User Edit Pencil Streamline Icon: https://streamlinehq.com
Authors (7)
  1. Frederikke Isa Marin (1 paper)
  2. Felix Teufel (2 papers)
  3. Marc Horlacher (1 paper)
  4. Dennis Madsen (3 papers)
  5. Dennis Pultz (2 papers)
  6. Ole Winther (66 papers)
  7. Wouter Boomsma (16 papers)
Citations (20)

Summary

  • The paper introduces BEND, a benchmark that evaluates DNA language models on seven biologically meaningful tasks including gene finding and enhancer annotation.
  • The methodology uses a uniform CNN framework to assess various models, revealing that NT-MS excels in some tasks while struggling with long-range genomic interactions.
  • The results emphasize the need for improved strategies in modeling distant genomic dependencies, guiding future advancements in precision medicine and functional genomics.

Benchmarking DNA LLMs on Biologically Meaningful Tasks

The paper "BEND: Benchmarking DNA LLMs on Biologically Meaningful Tasks" introduces BEND, a benchmark designed for evaluating DNA LLMs (DNA LMs) on tasks derived from biologically significant processes. The rapid advances in genome sequencing contrast with the sluggish pace of annotating functional elements within these genomes, creating a fertile ground for the application of unsupervised LLMs to genomic data. BEND provides a standardized framework featuring seven curated tasks, enabling a comprehensive assessment of DNA LMs' capabilities.

Tasks and Approach

BEND covers a spectrum of genomic tasks, including gene finding, enhancer annotation, chromatin accessibility, histone modification, CpG methylation, and noncoding variant effect predictions. These tasks were selected to represent both local sequence understanding and the potential for capturing long-range genomic interactions. By integrating tasks of varying length scales and features, BEND offers a robust evaluation setup for DNA LMs.

The evaluation leverages a diverse suite of models, including several established DNA LMs like Nucleotide Transformer and DNABERT, alongside newly trained models such as an AWD-LSTM and a dilated ResNet LM. These models are assessed through a uniform framework where a two-layer CNN model processes the embeddings from each LM, keeping the original weights frozen.

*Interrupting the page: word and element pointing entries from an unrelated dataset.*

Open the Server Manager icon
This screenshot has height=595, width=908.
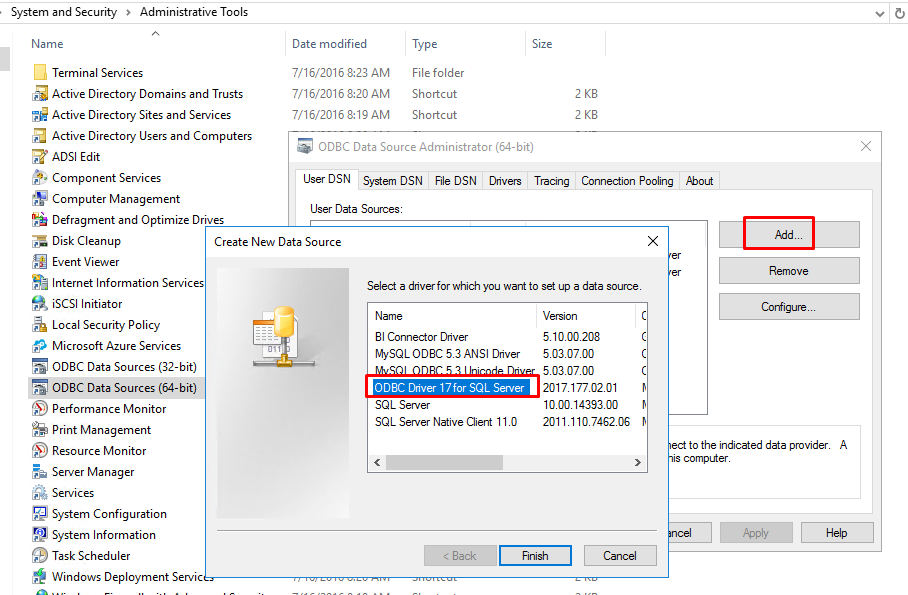pos(40,472)
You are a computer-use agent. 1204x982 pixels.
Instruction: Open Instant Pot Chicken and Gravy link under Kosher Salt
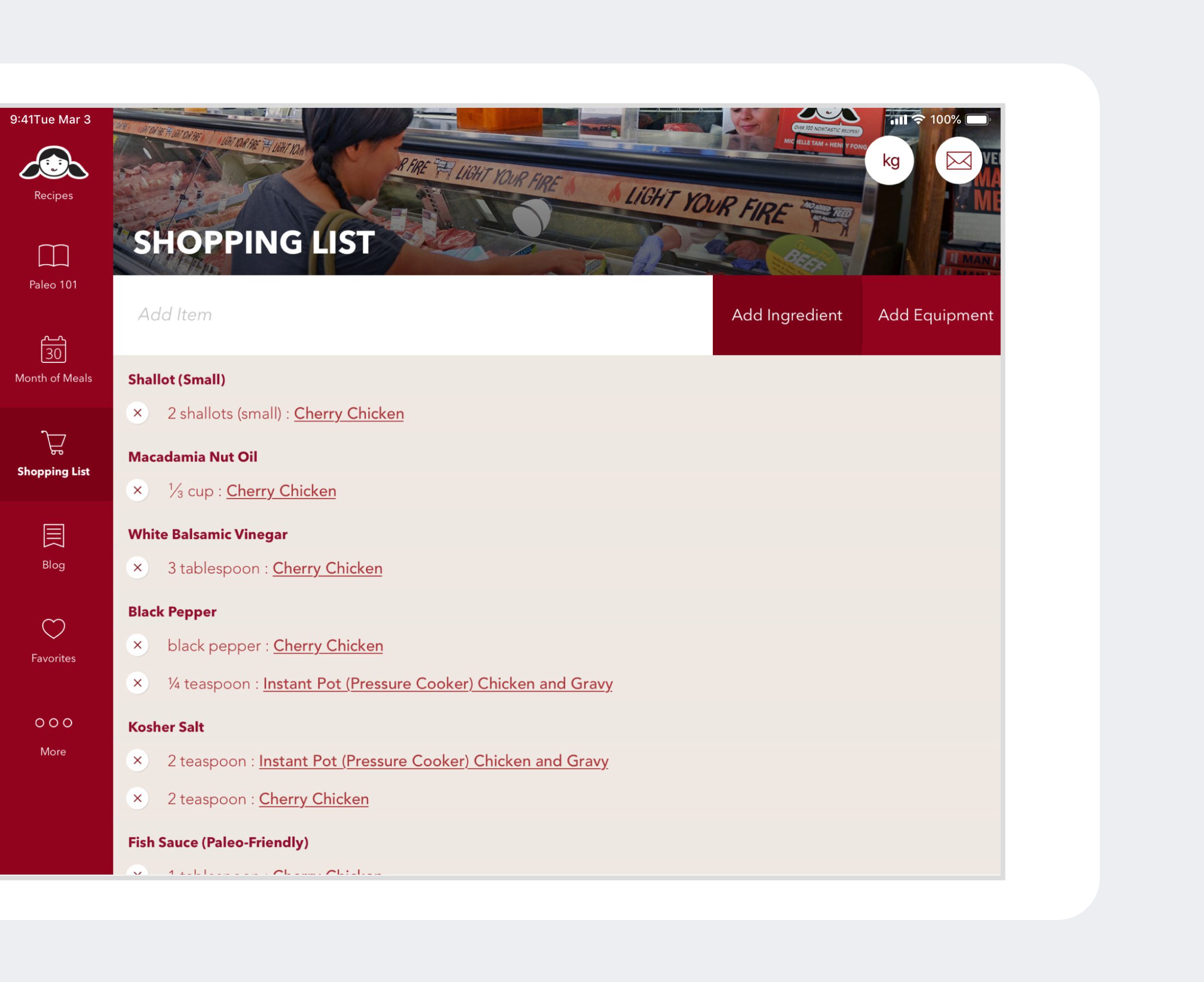(x=434, y=761)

This approach ensures comparability and isolates the contribution of the unsupervised embeddings to the downstream performance.

Results and Insights

The results highlight the potential and limitations of existing DNA LMs. Notably, the Nucleotide Transformer trained on a multi-species dataset (NT-MS) emerges as a strong performer across most tasks, though it suffers from inconsistent outcomes when compared to specialized methods. For instance, while NT-MS performs comparably to the state-of-the-art gene finder AUGUSTUS, it does not surpass traditional supervised models like Basset for chromatin accessibility.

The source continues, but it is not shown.